As I stepped inside the Cannon House Office Building on a Tuesday in July, I felt like I was taking a step towards a more just world. The night before, when I told my mother I planned to participate in a “Never Again” protest as part of #JewsAgainstICE, she had one question: “What exactly are their demands?”
That question was answered in the Cannon Building’s rotunda, as we chanted:
“Never again means close the camps.”
“Never again means abolish ICE.”
“Never again is now.”
To most of America, “Abolish ICE” is a cry of the far left. Even Americans who dislike Trump’s attacks on undocumented immigrants wouldn’t necessarily tell you that ICE should be abolished; that seems far too radical.
They’re forgetting that ICE is actually pretty new. It was only created in 2003, replacing the Immigration and Naturalization Service (the same agency responsible for the internment of Japanese-Americans in the 1940s).
Since its creation, ICE’s budget has almost doubled, and its activity has expanded to triple the number of agents it employs. This expansion is shocking — and unwarranted. All evidence suggests that immigrants are far from the national security threat the Trump administration claims they are. Regardless of status, they’re more law-abiding than native-born citizens.
And time and time again, immigration has been shown to have a net-positive effect on the U.S. economy, from growing tax receipts to increasing wages for native-born residents. In fact, undocumented immigrants typically pay more of their income in taxes than your average millionaire.
More noteworthy than the economics, however, is that the individuals targeted by ICE are people — and all people are entitled to basic conditions of safety and for themselves and their families.
When the majority of these immigrants are fleeing violence with roots in U.S. intervention in Central America, the moral responsibility to offer safe haven becomes even more pressing. When government agencies neglect this responsibility, we all lose some of our humanity.

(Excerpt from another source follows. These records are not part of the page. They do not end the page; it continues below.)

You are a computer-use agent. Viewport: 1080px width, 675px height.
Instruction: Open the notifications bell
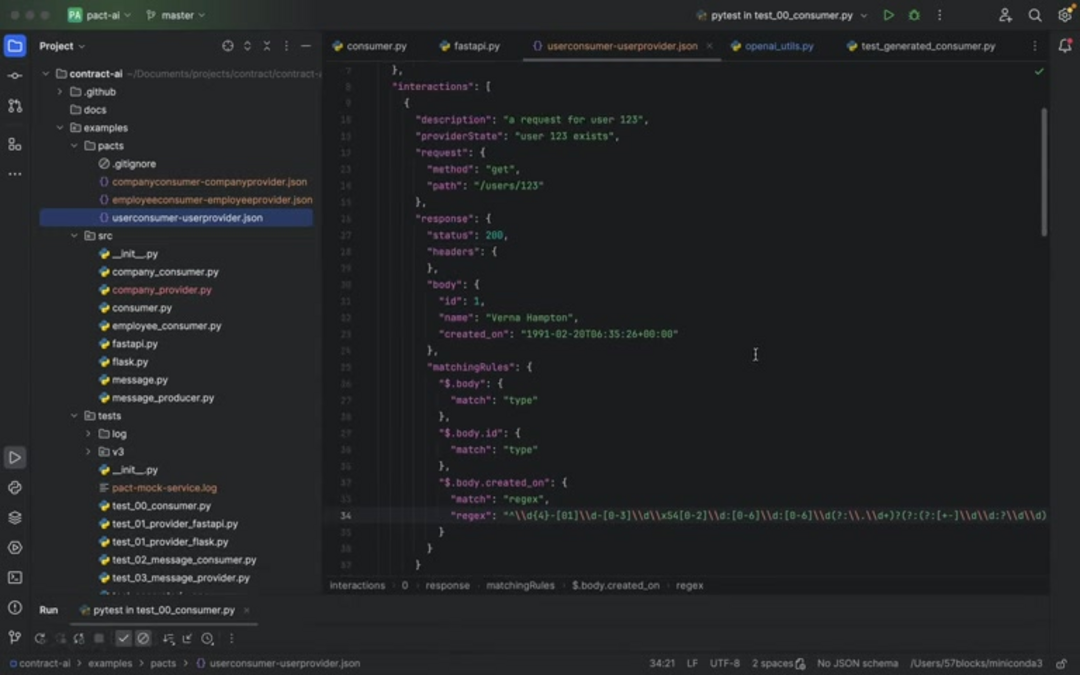click(x=1065, y=46)
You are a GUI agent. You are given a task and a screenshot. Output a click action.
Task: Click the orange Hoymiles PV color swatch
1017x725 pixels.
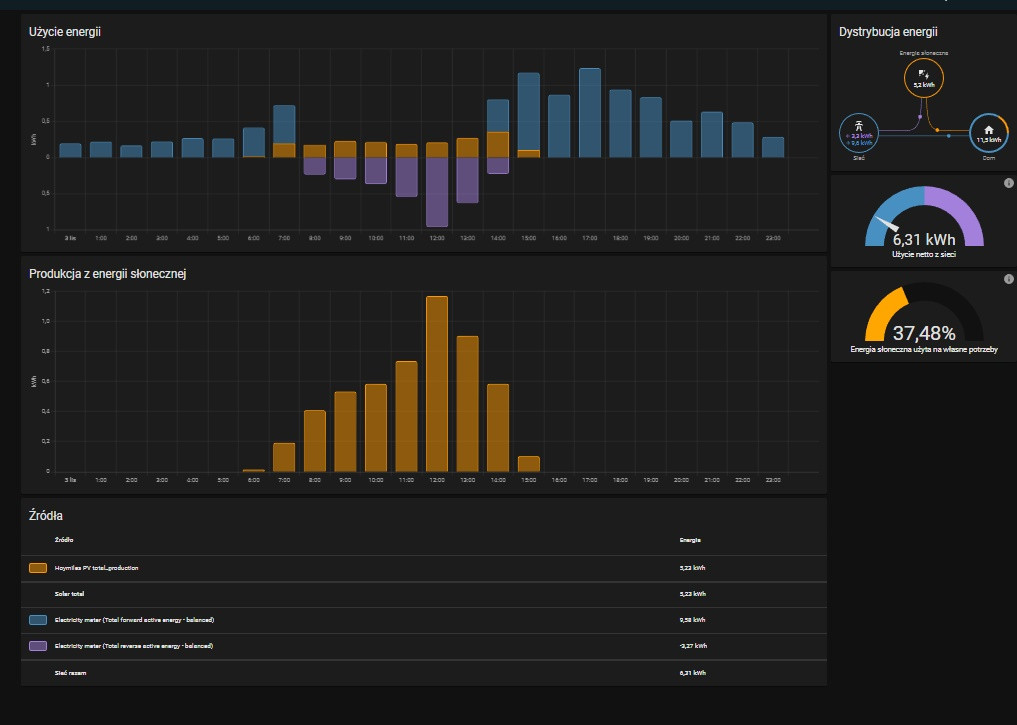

What calls to abolish ICE actually do is beg the question: Why do we need an immigration system dedicated solely to terrorizing immigrant communities?

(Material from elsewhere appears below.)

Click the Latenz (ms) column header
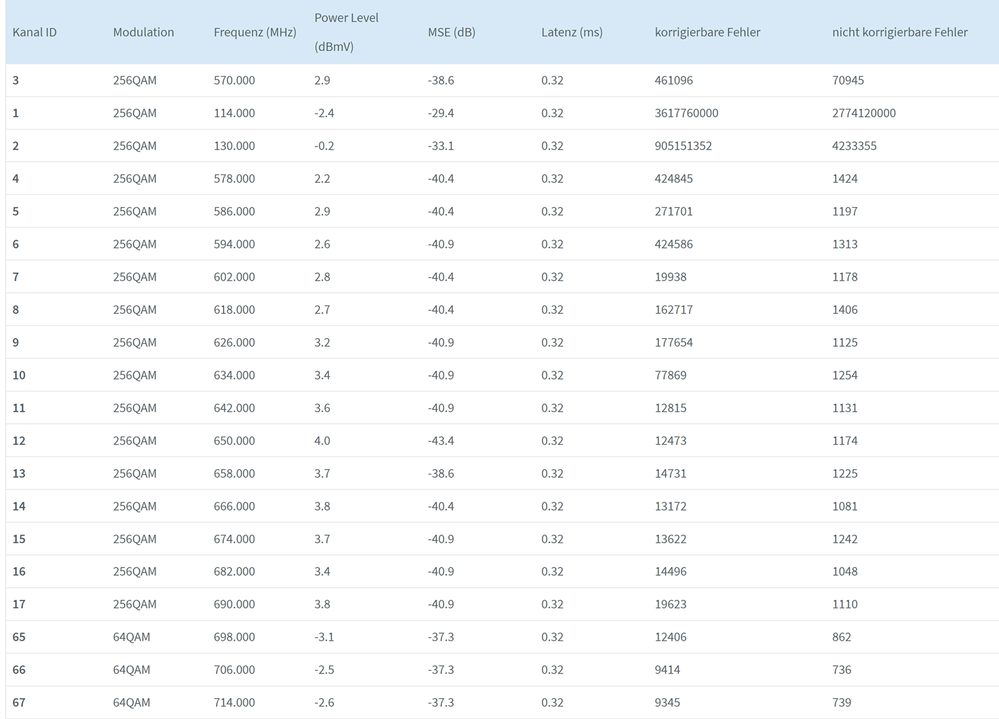 [x=571, y=32]
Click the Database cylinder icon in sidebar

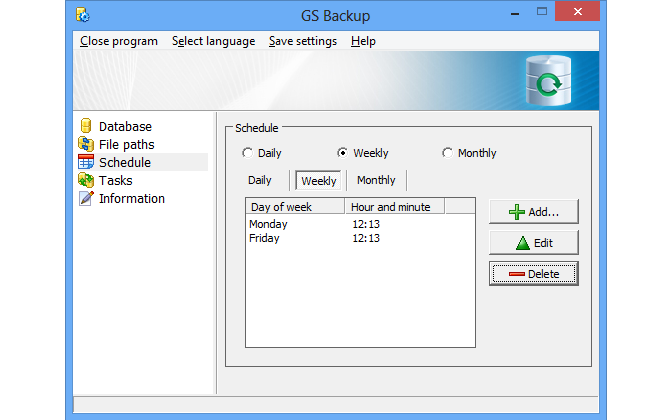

Threats of ICE raids prevent undocumented people from going to work or sending their kids to school. Those in detention are denied access to basic hygienic products, subjected to severe overcrowding, and experience all manner of abuse. Several children have died.
We spend about $7 billion a year on ICE. What would happen if we instead invested those funds in resettling asylum-seekers, or hiring more staff to process asylum applications? What if families fleeing violence in Honduras or Guatemala had to wait only a few weeks to find out if they could immigrate legally, as opposed to the current average of almost two years?
The U.S. carried out over a quarter million deportations last year. The $7 billion that funded these actions
could have been used instead to resettle at least that many refugees (over 11 times what the U.S. accepted last year). It could also almost triple the funding of the government office that naturalizes around 700,000 new citizens each year.
Which is more radical: Investing in communities that strengthen our country and honoring basic human decency? Or continuing to fund an agency that’s literally caused the death of children?
As a concerned Jewish American, I believe none of us are safe until we’re all safe. We should be focusing our resources on welcoming new immigrants and helping them access the rights of citizenship — not subjecting them to detention and deportation.
A better world, for immigrants and for everyone, is within our reach. ICE just isn’t a part of it.
Rachel Hodes is a Next Leader at the Institute for Policy Studies. Distributed by OtherWords.
Keep ICE and remove illegals who failed to leave after exhausting all legal possibilities to stay. We don’t owe illegals anything.
All I can say it is that President Trump is repeating history by copying Hitler and Pinochet, if American people do not do anything right now about this racist man, the next thing we will see it is people being transported by trains to concentration camps. It breaks my heart that the "land of the free" has become the land of the "oppressed..... ;("
Great statement!!!
Diana, I take it you are not a Christian nor do you follow the teachings as laid forth in the Holy Bible. "Do unto others as you wish to be done unto you." , "Leviticus 25:35-36 “If your brother becomes poor and cannot maintain himself with you, you shall support him as though he were a stranger and a sojourner, and he shall live with you. Take no interest from him or profit, but fear your God, that your brother may live beside you.”
Jeremiah 22:3 “Thus says the Lord: Do justice and righteousness, and deliver from the hand of the oppressor him who has been robbed. And do no wrong or violence to the resident alien, the fatherless, and the widow, nor shed innocent blood in this place.”
Exodus 12:49 “There shall be one law for the native and for the stranger who sojourns among you.”
Ephesians 4:29-32 "Let no corrupting talk come out of your mouths, but only such as is good for building up, as fits the occasion, that it may give grace to those who hear. And do not grieve the Holy Spirit of God, by whom you were sealed for the day of redemption. Let all bitterness and wrath and anger and clamor and slander be put away from you, along with all malice. Be kind to one another, tenderhearted, forgiving one another, as God in Christ forgave you."
Maybe you are a heathen, but if so you are a poor sample of most heathens as they care for their fellow man as family.
Abolish ICE if we need to but first let us look inside ourselves and see what we are and then become what we want us to be.